• Source:
* * * *

What Arm and Instacart say about the coming IPO wave
Tech bosses have long sought to disrupt the initial public offering (IPO). They bristle at the thought of the high fees collected by spreadsheet-savvy investment bankers for flogging their vision, at the alchemical process of divvying up shares to new investors and at the money left on the table when the price of a company’s shares soars as soon as they begin trading on an exchange. Many plans have been hatched to improve the process, with varying degrees of success. When going public in 2004 Google botched a “Dutch” auction for its shares, which started with the highest bid and worked downwards, rather than upwards, to a price that matches the supply of shares to investors’ demand. As a final insult to the formalities of the normal IPO process, an interview with the search giant’s founders was published, of all places, in Playboy magazine, and of all times, during the supposedly “quiet period” in the run-up to their company’s stockmarket debut.

* * * *

• Jobs:
A. Answer these questions from the passage on IPOs:
(i) In what year did Google go public?
(ii) In which magazine was an interview with Google's founders published?
(iii) What do tech bosses resent being collected by investment bankers?
B. Turn the paragraph of the passage on IPOs that begins "Tech bosses have long sought" into a short bulleted list that keeps its main facts.

• Dataset content:
* * * *

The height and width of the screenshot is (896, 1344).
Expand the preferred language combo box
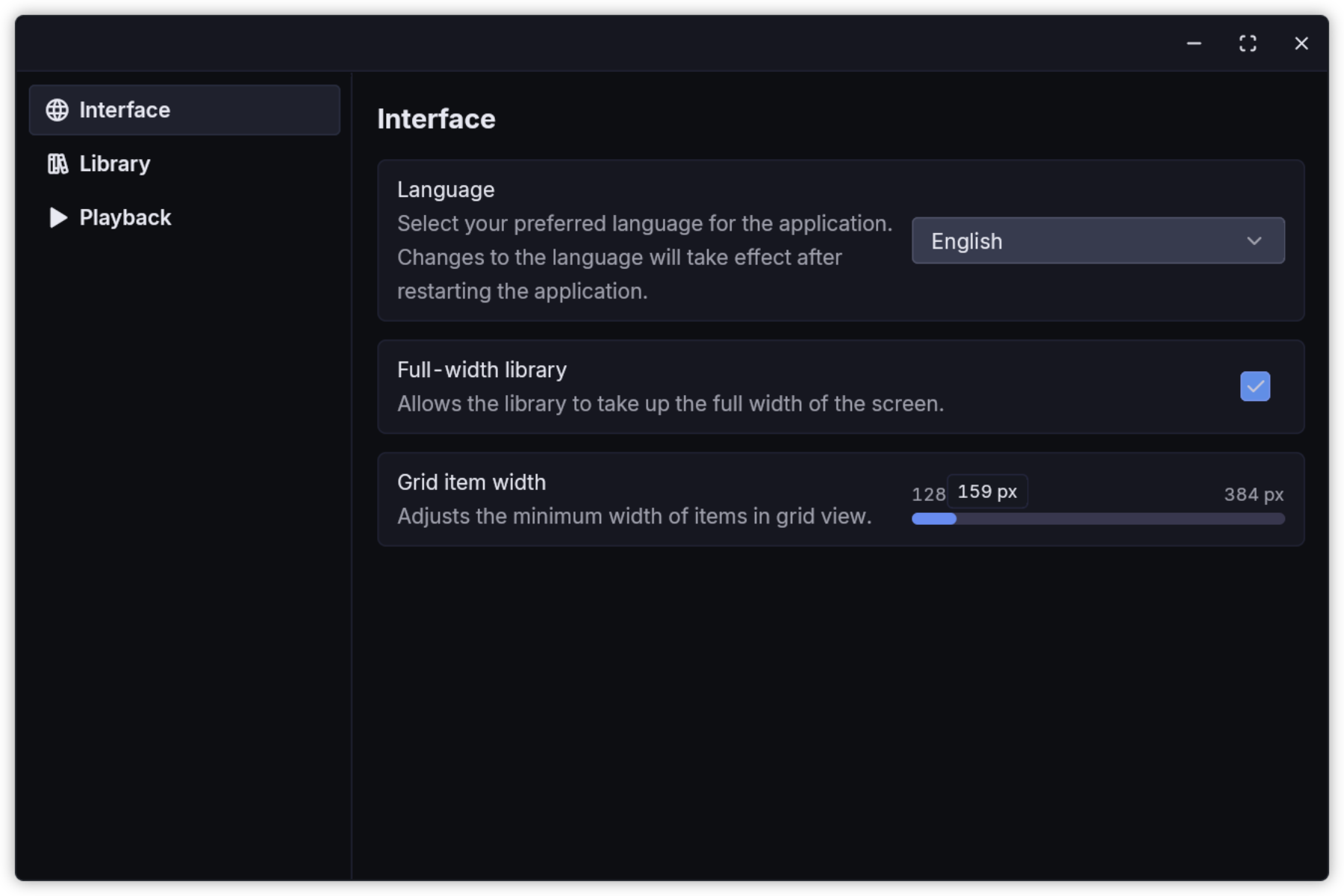click(x=1098, y=240)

* * * *

• Worked solutions:
A.
(i) 2004
(ii) Playboy
(iii) High fees

B.
- Tech bosses have long wanted to disrupt the initial public offering (IPO).
- They object to the high fees investment bankers charge, to the way shares are divided among new investors, and to the money lost when a company's shares soar as soon as trading begins.
- Many plans to improve the process have met with varying success.
- In 2004 Google botched a "Dutch" auction for its shares, which worked downward from the highest bid to a price matching supply to demand.
- An interview with Google's founders appeared in Playboy during the "quiet period" before the company's stock market debut.